This Christmas season is severely lacking in holiday hijinks leaving the door wide open for feel-good family films to take its place. While Mary Poppins Returns caters to children and families, could Second Act fill that void for older audiences?
Synopsis: Jennifer Lopez stars as Maya, a 40-year-old woman struggling with frustrations from unfulfilled dreams. Until, that is, she gets the chance to prove to Madison Avenue that street smarts are as valuable as book smarts, and that it is never too late for a Second Act. (Elevation Pictures)
Starring: Jennifer Lopez, Vanessa Hudgens and Leah Remini
Writers: Justin Zackham and Elaine Goldsmith-Thomas
Directors: Peter Segal
Rating: PG (Canada)/PG-13 (United States)
Running Time: 103mins
Second Act follows the story of Maya Vargas (Lopez), an assistant manager at Value Mart, who believes after 15 years she deserves a promotion, but her lack of a college diploma causes her to be overlooked yet again for the position. Feeling lost and stuck with the value of book smarts over street smarts dominating the workplace, she receives a job interview at a big shot beauty product company with a fake resume. As she finds herself falling in love with the job and exceeding expectations, things become increasingly complicated in both her professional and personal lives making it harder for Maya to keep up her lie.
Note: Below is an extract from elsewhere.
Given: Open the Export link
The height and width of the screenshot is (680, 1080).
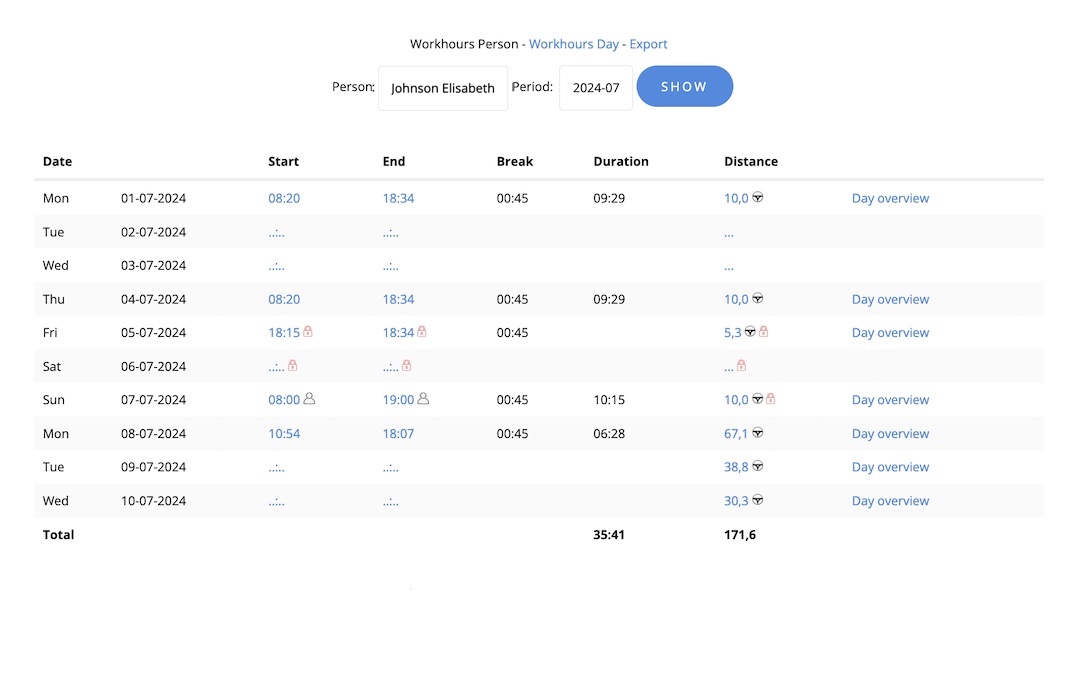Looking at the screenshot, I should click(648, 44).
When Jennifer Lopez’s name is tied to a release, people either instantly love it or hate it, but don’t sell Second Act short because it may surprise you. While Lopez hasn’t starred in a live-action film since 2015, she decides to go back to her roots and stars in a role more reminiscent of her earlier work like Maid in Manhattan and Shall We Dance. Her character Maya is an incredibly layered and extremely relatable protagonist that deals with the harsh realities of the working world that many of us face at some point in our lives.
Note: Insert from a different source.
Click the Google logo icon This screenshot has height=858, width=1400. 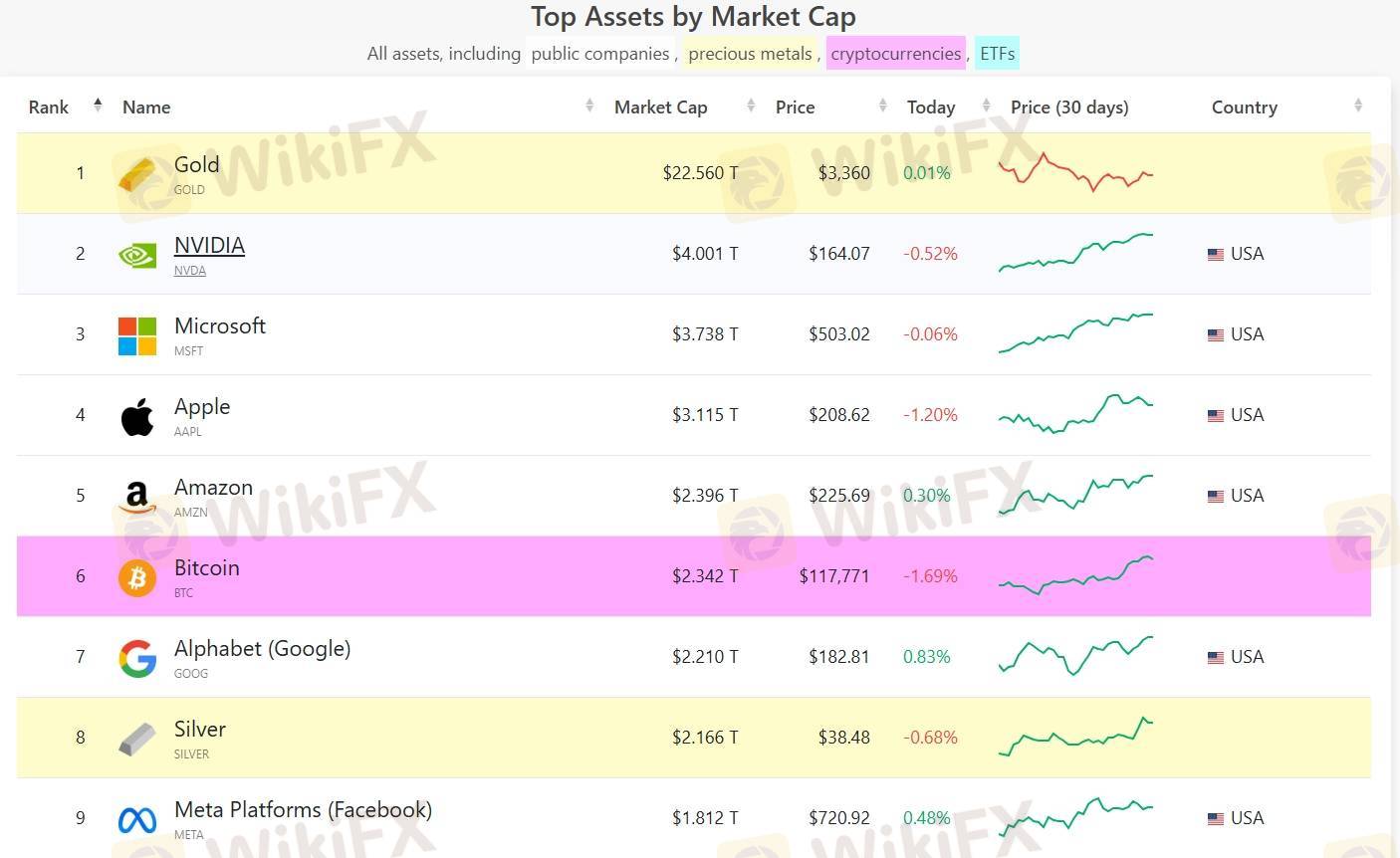coord(137,658)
The film’s premise and trailer give an up-front idea of what this story will be about, but it also throws a few curveballs in there to help keep things interesting. This works to create two parallel worlds for Maya that are tonally different and separate themselves into their respective comedic or dramatic story lines. The comedy follows Maya as she tries to navigate her way through this new job while hiding her true identity; The drama follows Maya dealing with the painful events of her past while making new connections in her present. Each story has its own separate elements: a strong premise, a best friend character and its own resolved conclusion, but they still manage to tonally work thanks to how the writers have intertwined the two parts of Maya’s life.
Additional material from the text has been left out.